* _What you have to do_
Keeping every word the same, return the listing from its first line until the line holding "Task: Click the 11.5x 3.0 x 2.2 m value" has been returned as well.

----

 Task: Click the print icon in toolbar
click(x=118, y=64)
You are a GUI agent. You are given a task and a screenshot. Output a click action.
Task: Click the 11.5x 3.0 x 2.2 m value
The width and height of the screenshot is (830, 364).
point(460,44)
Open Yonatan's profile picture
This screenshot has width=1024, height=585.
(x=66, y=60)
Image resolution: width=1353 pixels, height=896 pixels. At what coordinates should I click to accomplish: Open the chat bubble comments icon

----

* _Solution for this task_
 Task: Click the print icon in toolbar
click(x=118, y=64)
You are a GUI agent. You are given a task and a screenshot. Output a click action.
Task: Click the 11.5x 3.0 x 2.2 m value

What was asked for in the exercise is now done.